Provide the entries once more, identical in every word.

Stored entries
···

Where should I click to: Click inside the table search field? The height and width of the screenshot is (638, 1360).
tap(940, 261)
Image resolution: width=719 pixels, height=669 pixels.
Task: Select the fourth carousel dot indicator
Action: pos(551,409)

···

> **Output below**
Where should I click to: Click inside the table search field? The height and width of the screenshot is (638, 1360).
tap(940, 261)
Image resolution: width=719 pixels, height=669 pixels.
Task: Select the fourth carousel dot indicator
Action: pos(551,409)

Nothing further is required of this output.